According to Vandaveer, research shows that fear of falling increases the risk of an actual fall.
“If we can get these patients to exercise safely in an upright position for longer, in a supported position that they feel confident in, we get functional gains and we can get our patients to exercise longer and harder,” Vandaveer said. And the ultimate goal is to get them home safer and faster.”

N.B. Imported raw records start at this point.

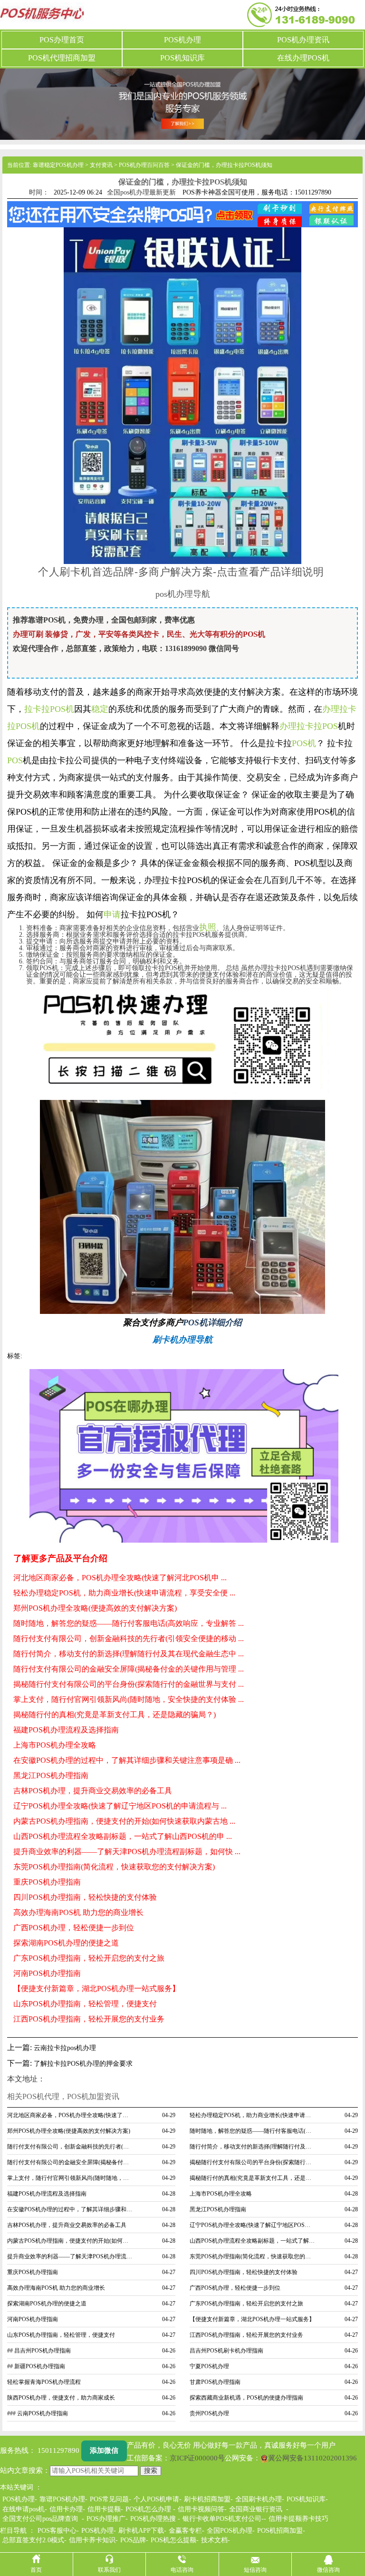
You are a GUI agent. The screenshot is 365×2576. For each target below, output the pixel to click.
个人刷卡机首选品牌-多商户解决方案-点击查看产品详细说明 (181, 571)
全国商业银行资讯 (255, 2509)
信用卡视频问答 (201, 2509)
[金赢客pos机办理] (182, 1206)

Mike Bumgarner, who pioneered the ZeroG system at Norman Regional, attests to the importance of feeling stable and supported during gait rehabilitation. He said there’s always a fear of falling, even if you have a belt to support you, but ZeroG, with its multiple harnesses, takes that worry away.
“This machine gives you the ability to strap a person in so that psychologically you feel very safe, which means you’re able to take charge and challenge and potentially take risks that you normally wouldn’t take,” Bumgarner said. “The fear of falling can go away very quickly when you’re strapped in.”
Hospital staff got a chance to get used to the system during a demonstration Wednesday. And that’s just one of the highlights of a busy month for the NRHS, which is holding an open house at the HealthPlex from 9 a.m. to noon on Saturday.
A name change coincides with the move. HealthPlex becomes Norman Regional Hospital as the Porter campus transitions to its next phase with a focus on outpatient services.
The majority of the Inspire Health project took place at the HealthPlex campus, which originally opened in 2009.
NRHS CEO Richie Splitt said the strategic plan included about 1 million square feet of construction and renovations in total. For comparison, Splitt said the Omni Hotel and Events Center next door in downtown Oklahoma City is just over 1 million square feet.
Next week, Splitt will move inpatients from the Porter Avenue campus to the new Norman Regional Hospital.
“That’s one ambulance at a time, one patient at a time, every five minutes until we get them all here,” Splitt said. “July 28th, that’s what happens, and the next day, Monday, July 29th, we’re open.”
Splitt called the renovation of the Porter Avenue campus, which opened in 1946 as a community hospital, a redevelopment.
Oncology services will remain there for the next year. NRHS is opening an urgent care center on the Porter campus. A renovated community events training center is nearing completion, Splitt said. There is also a new Behavioral Health Center on that campus with 48 adult psychiatric beds.
Splitt said they will eventually demolish the former hospital on Porter to make way for future developments at the Porter Health Village.
“We’re transforming it from an acute care inpatient setting to an outpatient focus on health and wellness, so you don’t have to come to the hospital initially,” Splitt said. “We have primary care on that campus, and specialty care is also available, as well as urgent care and room for future development as we move forward.”
Splitt stressed that the move was “transformative” for both patients and employees, whom he colloquially calls “healers.”
“It’s a place where they can really thrive, so they’re going to use powerful tools like ZeroG to do the work that they do, to help with the healing process for our patients,” Splitt said. “It’s the caring hearts and capable hands of each of them that really (makes this work). The other side of that is the excitement and optimism that we all have to open this facility in less than two weeks, because it’s really a new era of health care, not just for Norman, but for the entire region.”